The defenders of this type of fatalism deny the possibility of opening up new paths, pressuring those who go beyond “what is reasonable” by branding them as delusional, utopian and all kinds of disqualifications in the best of cases, or using all kinds of resources to silence them most of the time.

But if there is one thing inherent to human beings, it is the possibility of rebelling against the limits of each moment, despite the “impossibilities” and difficulties of the time. History shows us how the impossible only takes a little longer to achieve, and that it only takes someone who broke through the barrier, representing the impossible, to set his or her intention to achieve it. An act of rebellion that is surely all too familiar to those who undertake truly creative tasks.

Today, many more people recognise the disaster of wars and violence in general in its different manifestations (v. physical, v. economic, v. racial, v. sexual, v. religious, v. psychological, v. moral), but, nevertheless, very few believe it is possible to put an end to this scourge. Indeed, we believe that it is experienced as something unattainable for those who do not move in that direction, but let those of us who work to give peace a chance and try to open new paths from everyday experience, learning to resist violence inside and outside ourselves, giving non-violent responses out of pure coherence with ourselves and with others.

Today, the culture of violence is taught and disseminated by all media as something inherent to human beings.
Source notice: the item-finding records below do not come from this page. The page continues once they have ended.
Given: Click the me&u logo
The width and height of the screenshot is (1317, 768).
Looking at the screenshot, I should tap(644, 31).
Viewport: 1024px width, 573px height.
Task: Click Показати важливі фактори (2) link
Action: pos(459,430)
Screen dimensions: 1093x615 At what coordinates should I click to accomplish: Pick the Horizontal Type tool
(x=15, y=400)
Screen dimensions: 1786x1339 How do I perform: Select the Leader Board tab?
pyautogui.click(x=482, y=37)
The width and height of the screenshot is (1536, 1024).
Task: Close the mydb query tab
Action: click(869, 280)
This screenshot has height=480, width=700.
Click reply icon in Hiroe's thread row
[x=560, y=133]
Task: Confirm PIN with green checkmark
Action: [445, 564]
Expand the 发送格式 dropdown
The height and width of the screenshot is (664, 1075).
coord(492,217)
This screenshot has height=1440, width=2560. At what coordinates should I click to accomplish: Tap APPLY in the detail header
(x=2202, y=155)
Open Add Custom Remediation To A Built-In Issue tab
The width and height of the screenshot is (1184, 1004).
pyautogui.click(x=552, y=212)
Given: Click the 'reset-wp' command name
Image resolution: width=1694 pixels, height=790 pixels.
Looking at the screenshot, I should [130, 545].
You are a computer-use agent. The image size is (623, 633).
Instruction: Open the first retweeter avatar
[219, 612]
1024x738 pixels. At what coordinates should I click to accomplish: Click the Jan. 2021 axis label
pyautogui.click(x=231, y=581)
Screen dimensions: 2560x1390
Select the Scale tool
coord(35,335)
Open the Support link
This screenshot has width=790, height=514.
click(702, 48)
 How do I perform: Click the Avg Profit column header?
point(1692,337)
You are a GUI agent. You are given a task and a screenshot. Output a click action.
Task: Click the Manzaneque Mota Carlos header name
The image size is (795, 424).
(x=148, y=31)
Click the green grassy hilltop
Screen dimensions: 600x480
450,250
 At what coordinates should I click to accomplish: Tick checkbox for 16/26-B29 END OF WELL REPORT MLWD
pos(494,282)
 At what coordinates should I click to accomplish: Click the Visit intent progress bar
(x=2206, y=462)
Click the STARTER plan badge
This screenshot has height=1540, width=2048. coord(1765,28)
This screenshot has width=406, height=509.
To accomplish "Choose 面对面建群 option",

In cinema, in particular, it is masked by the malicious euphemism of “action” cinema, in its attempt to “normalise” violent responses as the only solution to conflicts. A sample of the poisoning of cruelty of the social atmosphere in which we live immersed, as Silo warned in his exhibition in Parque La Reja (Argentina) in 2005:

Because the social atmosphere is poisoned with cruelty, our personal relationships become more cruel every day and the way we treat ourselves is also increasingly cruel.

The great fears of the human being prevent us from giving life a meaningful direction.

Fears of poverty, loneliness, sickness and death combine and strengthen in society, in human groups and in individuals…”.

2005. Inauguration of the Latin American Park
Parks of Study and Reflection La Reja (Argentina)

But in spite of everything, in the face of this disintegrating direction, a tremendous force arises in us again out of necessity, which leads us to disobey the “dictatorship” of violence, to question its “effectiveness”, to denounce its effects and interests and to choose a response that goes beyond it. This process of change that human beings are undergoing in the direction of nonviolence will also be reflected sooner or later in the cinema, and that is why we are opening this new space to help raise awareness.

We can choose to show the culture of non-violence that is growing within us.

Let’s give peace a chance and avoid catastrophe in the future.